Problem requirements :: Please count how many lines in the rows below contain the string "message", treating uppercase and lowercase as different. Reply with that number only.

-- start of Input records --

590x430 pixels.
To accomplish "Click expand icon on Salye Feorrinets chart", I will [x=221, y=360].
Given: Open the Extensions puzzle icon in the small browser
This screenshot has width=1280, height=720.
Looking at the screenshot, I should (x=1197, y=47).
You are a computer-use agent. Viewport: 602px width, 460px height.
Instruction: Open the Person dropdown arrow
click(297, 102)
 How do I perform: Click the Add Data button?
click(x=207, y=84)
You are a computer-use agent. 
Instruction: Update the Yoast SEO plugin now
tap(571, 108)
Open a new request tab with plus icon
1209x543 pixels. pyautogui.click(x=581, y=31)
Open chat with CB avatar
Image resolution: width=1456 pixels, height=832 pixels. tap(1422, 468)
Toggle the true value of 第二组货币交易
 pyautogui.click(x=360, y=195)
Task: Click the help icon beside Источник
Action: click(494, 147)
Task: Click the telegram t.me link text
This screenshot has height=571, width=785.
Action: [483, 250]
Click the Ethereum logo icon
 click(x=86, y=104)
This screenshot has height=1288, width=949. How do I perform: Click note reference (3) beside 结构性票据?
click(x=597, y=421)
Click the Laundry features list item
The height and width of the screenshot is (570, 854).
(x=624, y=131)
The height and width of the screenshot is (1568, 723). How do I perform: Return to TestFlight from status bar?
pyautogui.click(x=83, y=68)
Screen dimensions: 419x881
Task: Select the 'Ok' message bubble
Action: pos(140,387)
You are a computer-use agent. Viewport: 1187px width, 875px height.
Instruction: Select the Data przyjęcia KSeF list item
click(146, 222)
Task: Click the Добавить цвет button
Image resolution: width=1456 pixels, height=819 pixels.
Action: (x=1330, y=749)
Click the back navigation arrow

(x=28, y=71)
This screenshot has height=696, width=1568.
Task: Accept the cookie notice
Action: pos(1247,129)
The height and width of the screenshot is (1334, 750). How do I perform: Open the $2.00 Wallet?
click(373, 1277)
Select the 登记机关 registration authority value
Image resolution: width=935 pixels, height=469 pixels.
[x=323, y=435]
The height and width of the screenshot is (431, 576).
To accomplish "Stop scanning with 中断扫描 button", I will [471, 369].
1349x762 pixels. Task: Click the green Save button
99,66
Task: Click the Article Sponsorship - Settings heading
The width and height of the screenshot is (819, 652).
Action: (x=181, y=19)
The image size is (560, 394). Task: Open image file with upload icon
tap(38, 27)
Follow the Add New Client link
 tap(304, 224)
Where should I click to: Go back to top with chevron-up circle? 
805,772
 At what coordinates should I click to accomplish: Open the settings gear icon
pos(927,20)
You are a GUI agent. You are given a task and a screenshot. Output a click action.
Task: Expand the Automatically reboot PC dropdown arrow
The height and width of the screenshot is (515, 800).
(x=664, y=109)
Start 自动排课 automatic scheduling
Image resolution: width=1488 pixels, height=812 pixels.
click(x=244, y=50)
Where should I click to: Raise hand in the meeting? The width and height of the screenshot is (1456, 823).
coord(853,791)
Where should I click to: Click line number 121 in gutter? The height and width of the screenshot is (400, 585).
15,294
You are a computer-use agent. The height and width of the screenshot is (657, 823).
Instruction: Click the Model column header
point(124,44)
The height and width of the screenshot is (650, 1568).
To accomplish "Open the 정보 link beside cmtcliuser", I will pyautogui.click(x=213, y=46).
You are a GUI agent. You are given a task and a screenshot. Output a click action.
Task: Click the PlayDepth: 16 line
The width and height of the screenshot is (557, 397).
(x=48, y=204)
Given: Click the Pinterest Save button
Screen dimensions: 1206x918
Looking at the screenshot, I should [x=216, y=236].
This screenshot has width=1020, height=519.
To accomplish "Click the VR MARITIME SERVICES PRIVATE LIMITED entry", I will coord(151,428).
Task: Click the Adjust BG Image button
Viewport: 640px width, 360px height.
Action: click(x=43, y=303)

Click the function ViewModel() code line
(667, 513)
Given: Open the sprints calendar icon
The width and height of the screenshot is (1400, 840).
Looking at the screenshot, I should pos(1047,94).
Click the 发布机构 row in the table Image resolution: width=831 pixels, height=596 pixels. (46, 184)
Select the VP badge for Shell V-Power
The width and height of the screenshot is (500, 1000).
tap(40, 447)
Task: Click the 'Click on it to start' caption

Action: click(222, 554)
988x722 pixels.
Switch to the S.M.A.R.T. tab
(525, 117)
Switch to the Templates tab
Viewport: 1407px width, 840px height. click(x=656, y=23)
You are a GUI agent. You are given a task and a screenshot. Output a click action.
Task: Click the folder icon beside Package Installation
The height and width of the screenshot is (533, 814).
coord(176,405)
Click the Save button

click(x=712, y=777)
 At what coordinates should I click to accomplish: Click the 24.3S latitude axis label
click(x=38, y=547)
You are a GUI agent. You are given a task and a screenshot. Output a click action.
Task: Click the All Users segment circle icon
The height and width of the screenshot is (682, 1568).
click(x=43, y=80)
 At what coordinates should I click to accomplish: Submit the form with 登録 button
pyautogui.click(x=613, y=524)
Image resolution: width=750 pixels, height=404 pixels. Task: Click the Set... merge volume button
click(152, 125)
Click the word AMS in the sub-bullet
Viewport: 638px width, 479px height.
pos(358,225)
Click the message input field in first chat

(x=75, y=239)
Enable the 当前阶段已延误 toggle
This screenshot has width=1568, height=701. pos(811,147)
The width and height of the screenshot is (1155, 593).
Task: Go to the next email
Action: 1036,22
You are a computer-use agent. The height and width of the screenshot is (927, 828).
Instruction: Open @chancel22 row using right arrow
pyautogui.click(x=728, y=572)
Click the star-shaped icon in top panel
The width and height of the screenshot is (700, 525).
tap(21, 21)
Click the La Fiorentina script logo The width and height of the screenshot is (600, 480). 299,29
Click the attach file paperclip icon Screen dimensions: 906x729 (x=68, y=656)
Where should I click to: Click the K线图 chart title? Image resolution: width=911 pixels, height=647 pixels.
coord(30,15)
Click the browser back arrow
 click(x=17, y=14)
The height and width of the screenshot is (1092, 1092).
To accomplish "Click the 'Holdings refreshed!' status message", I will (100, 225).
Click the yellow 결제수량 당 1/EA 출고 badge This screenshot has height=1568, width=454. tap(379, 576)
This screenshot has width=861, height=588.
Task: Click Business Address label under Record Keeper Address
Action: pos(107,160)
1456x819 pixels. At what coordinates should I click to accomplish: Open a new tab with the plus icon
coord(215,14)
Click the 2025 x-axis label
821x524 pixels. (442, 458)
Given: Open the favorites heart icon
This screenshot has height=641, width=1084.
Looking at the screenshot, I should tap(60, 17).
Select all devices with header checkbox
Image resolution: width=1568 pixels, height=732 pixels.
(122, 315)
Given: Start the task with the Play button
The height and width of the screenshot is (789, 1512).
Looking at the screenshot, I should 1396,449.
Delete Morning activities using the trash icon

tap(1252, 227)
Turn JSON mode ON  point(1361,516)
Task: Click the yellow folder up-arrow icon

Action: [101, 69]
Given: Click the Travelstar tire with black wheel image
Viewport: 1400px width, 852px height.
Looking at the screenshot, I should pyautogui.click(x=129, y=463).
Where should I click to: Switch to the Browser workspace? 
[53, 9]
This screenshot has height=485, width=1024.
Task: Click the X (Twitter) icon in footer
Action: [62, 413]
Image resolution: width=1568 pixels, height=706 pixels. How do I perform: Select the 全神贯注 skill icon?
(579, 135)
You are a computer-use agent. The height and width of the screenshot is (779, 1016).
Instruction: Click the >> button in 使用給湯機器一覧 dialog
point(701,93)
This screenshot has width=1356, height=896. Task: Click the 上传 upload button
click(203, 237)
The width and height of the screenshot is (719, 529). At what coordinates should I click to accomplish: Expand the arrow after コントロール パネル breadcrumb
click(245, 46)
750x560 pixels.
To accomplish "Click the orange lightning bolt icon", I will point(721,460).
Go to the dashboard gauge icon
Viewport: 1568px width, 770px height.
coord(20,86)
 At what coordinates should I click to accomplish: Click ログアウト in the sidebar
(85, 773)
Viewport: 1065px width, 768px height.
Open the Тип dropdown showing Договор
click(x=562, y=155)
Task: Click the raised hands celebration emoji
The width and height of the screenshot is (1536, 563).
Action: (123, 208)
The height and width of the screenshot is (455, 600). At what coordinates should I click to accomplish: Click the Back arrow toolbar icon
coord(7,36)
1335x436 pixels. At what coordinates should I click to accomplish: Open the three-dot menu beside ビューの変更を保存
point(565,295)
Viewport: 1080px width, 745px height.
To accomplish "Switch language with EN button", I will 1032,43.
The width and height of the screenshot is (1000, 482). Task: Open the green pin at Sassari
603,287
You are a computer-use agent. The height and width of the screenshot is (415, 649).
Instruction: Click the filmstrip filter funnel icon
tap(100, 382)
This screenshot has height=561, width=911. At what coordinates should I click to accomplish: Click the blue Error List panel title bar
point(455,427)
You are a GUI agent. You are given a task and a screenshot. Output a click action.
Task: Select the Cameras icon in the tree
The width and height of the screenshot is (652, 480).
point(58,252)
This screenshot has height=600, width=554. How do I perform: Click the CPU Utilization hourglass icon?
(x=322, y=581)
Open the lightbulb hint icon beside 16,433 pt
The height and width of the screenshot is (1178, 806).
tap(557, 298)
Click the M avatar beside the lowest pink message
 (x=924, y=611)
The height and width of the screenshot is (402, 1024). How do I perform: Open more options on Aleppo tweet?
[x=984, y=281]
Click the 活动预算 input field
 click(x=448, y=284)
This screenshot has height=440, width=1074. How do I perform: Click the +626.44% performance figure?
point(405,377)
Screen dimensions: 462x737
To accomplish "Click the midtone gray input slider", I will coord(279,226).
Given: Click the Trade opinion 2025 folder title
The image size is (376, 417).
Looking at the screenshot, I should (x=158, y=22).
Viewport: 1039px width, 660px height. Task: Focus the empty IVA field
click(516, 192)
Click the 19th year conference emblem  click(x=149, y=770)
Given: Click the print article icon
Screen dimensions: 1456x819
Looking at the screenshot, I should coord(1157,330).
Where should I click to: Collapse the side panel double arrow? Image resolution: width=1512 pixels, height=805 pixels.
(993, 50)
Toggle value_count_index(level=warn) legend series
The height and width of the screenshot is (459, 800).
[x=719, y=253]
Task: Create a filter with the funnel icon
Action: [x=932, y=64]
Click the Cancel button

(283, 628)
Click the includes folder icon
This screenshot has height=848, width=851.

-- end of Input records --

Finished answer :: 4